We assayed the swimming motor for an aerobic marker enzyme (citrate synthetase, CS), an anaerobic marker enzyme (lactate dehydrogenase, LDH), and myofibrillar ATPase, an enzyme with activity proportional to the speed of fiber contraction (Barany,1967; Johnston and Walesby,1977). Because we had small amounts of tissue (especially in males), we assayed the entire post-anal tail assembly.

Tail assembly tissue was homogenized in ground-glass tissue grinders in 20 volumes (females) or 40 volumes (males) of extraction buffer containing 10 mmol l^-1 Tris-HCl, pH 7.2 at 20°C, 1% Triton X-100 (w/v), 5 mmol l^-1 ETDA, 100 mmol l^-1 KCl. The crude homogenate was centrifuged for 10 min at 7500g, and the supernatant was assayed for CS and LDH activity. To obtain myofibrils(Watkins, 2000), the pellet was washed and resuspended in 2 ml of extraction buffer and centrifuged again for 10 min at 7500g. This procedure was repeated three times,each time discarding the supernatant. After the third centrifugation, the pellet was resuspended in 500 μl of rinse buffer (30 mmol l^-1Tris-HCl, 150 mmol l^-1 KCl, pH 7.2 at 0°C) and assayed for myofibrillar ATPase activity.

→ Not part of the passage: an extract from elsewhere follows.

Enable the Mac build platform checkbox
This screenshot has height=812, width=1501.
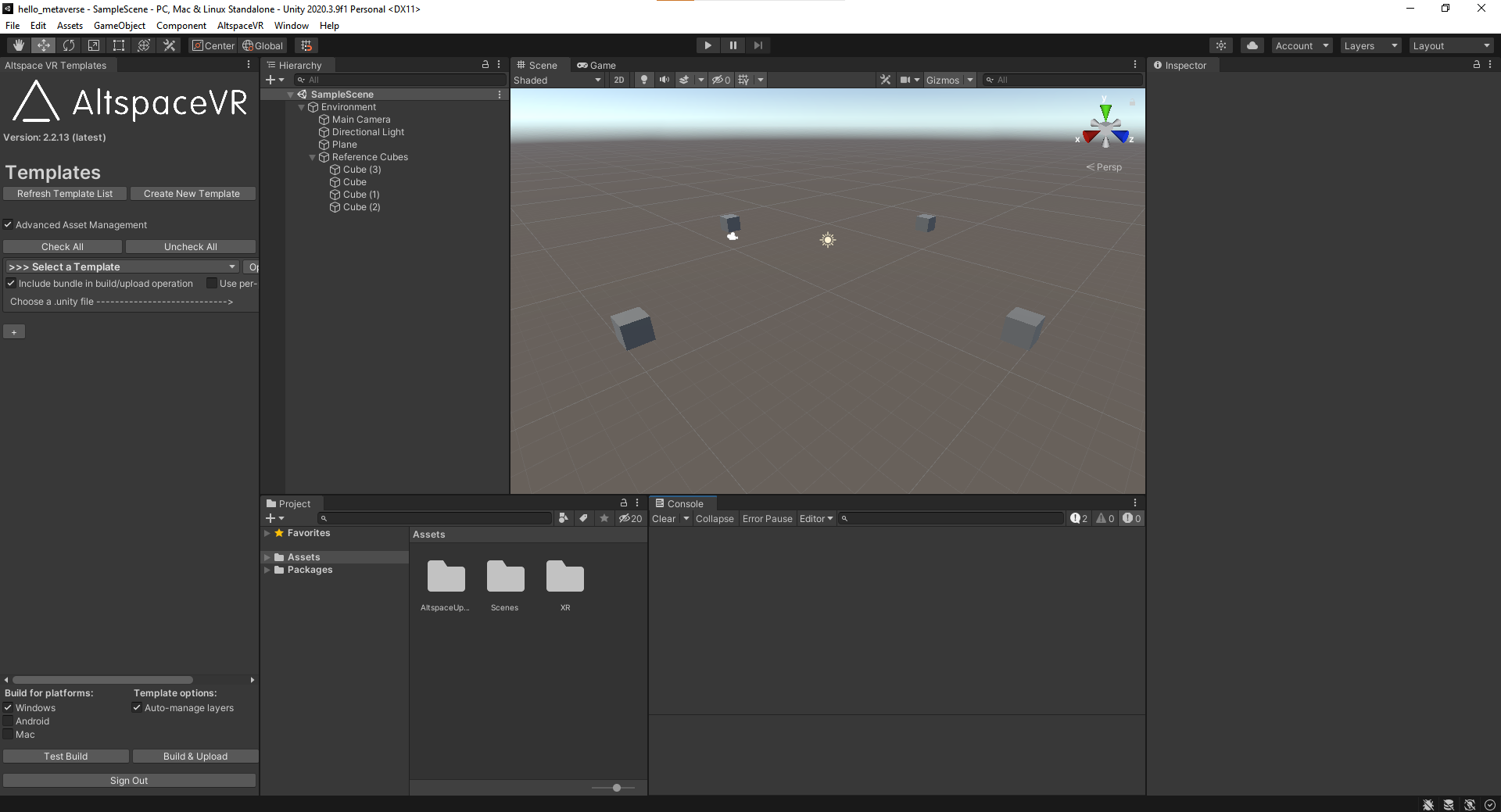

Enzyme activities were determined under saturating substrate conditions in a microplate spectrophotometer (Molecular Devices, Inc., Sunnyvale, CA, USA). In all assays, the reaction volume was 160 μl, and included 10 μl of either supernatant or myofibril suspension. Assays were performed in duplicate and with a simultaneous negative control (no substrate). In addition, a blank reaction (no enzyme) was run on each plate. Reaction mixtures were as follows. Citrate synthetase: 80 mmol l^-1 Tris, pH 8.0 at 20°C, 2 mmol l^-1 5,5′-dithio-bis(2-nitrobenzoic acid), 400 mmol l^-1 MgCl₂, 0.1 mmol l^-1 acetyl coenzyme-A,0.5 mmol l^-1 oxaloacetate (omitted in control), absorbance read at 412 nm at 25°C. Lactate dehydrogenase: 3.2 mmol l^-1 NADH, 500 mmol l^-1 KCl, 50 mmol l^-1 imidazole buffer pH 7.0 at 20°C, 1.0 mmol l^-1 pyruvate (omitted in control), absorbance read at 340 nm at 25°C. Myofibrillar ATPase: a commercially available kit(EnzChek® phosphate assay kit E-6646; Molecular Probes, Inc., Eugene, OR,USA) was used to measure the presence of phosphate released by the hydrolysis of ATP. After pre-incubating the samples at 25°C for 2 min to remove endogenous phosphate, the reaction was initiated with 1 mmol l^-1ATP and the rate of change in absorbance was measured at 360 nm.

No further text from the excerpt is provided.